Free winter clothes for needy kids, but few takers

  1. Listen Linda Bowar talks with MPR News’ Tom Crann

A good person has to feel for Linda Bowar of Rochester, who did something about the fact that there are too many kids without appropriate winter gear for Minnesota’s dark months. Or, at least, she tried to do something.

“I know there are so many kids out there who need this,” Bowar tells the Rochester Post-Bulletin. “I see the need every day.”

So do a lot of other people, including the people who are in charge of deciding whether to cancel school, partly because kids without proper clothing would be forced to wait at a bus stop in freezing weather.

She solicited new gear from area merchants and organized a giveaway on Saturday.

Hardly anyone showed up, the newspaper reports.

The effort got started in early December when Bowar, a school bus driver for First Student, was touched by one of the kids on her bus. “I had a little boy get on my bus crying because he was so cold,” she said. “He told me his mother had no money to buy a new winter coat for him. It broke my heart.”

After her bus route, Bowar went into action. She went to the JC Penney store at Apache Mall, where she was able to tell the story and purchase at a discount a complete winter outfit for her young bus rider.

“I gave it to him that night, and the next morning his mom came with a batch of cookies they had baked,” Bowar said. “That’s when I said, ‘I’ve got to do more.'”

It wasn’t that the giveaway wasn’t publicized. It wasn’t that the location wasn’t easy to get to.

But it’s not entirely clear why so few people took advantage of Bowar’s generosity.

She’s left with dozens of new hats, coats, and mittens but is vowing to figure out a way to give them all away.

  • Jim G

    I know that this is more labor intensive, but here’s an idea. Pick an elementary school, any elementary school… then arrange to hang out with the staff supervising the kids before school in the morning or recess n the afternoon. Observe. The staff members on duty will be able to generate the names of the kids seen without the proper winter attire; hats, gloves, mittens, and coats. Later, when the bell rings and kids return to their classes, the fun part will be a quiet offer of the missing items.

  • Veronica

    Give them to school social workers to hand out. Done.

    Or…give them to the local domestic abuse shelters. Done.

    It’s not that hard.

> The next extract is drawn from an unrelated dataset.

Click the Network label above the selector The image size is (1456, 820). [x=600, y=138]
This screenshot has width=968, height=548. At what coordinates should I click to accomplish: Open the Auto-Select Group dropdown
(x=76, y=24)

Having organized quite a few efforts myself, it’s simply the best to use existing channels to address these kind of needs.

  • mom

    most efforts like this begin with someone finding the families who are in need, identifying the items needed, and THEN requesting that donors provide things. (think– if you were a broke parent whose child didn’t have proper winter gear, would you want to show up at a public place to advertise that fact and take a handout?) There are also kids who do have the proper gear but refuse to wear it. I am the parent of a couple. They carry their (warm, expensive) mittens in their backpacks…

  • Deidre Enyart

    I’m a teacher in the Robbinsdale district. I can’t find a place to get coats, boots, hats and gloves for students in need. Students who have just transferred to our school are often the students who need these clothing items. Since we did try to collect gently used items, and give them away when the weather first became cold, most resources are no longer available. Do you know of a place that still has coats and boots for children who are sizes 12-16 (or a small adult)?

  • davehoug

    If a parent doesn’t care enough to prepare their child with winter clothing…….what else doesn’t the parent care about, say maybe a trip on a Saturday to get freebies???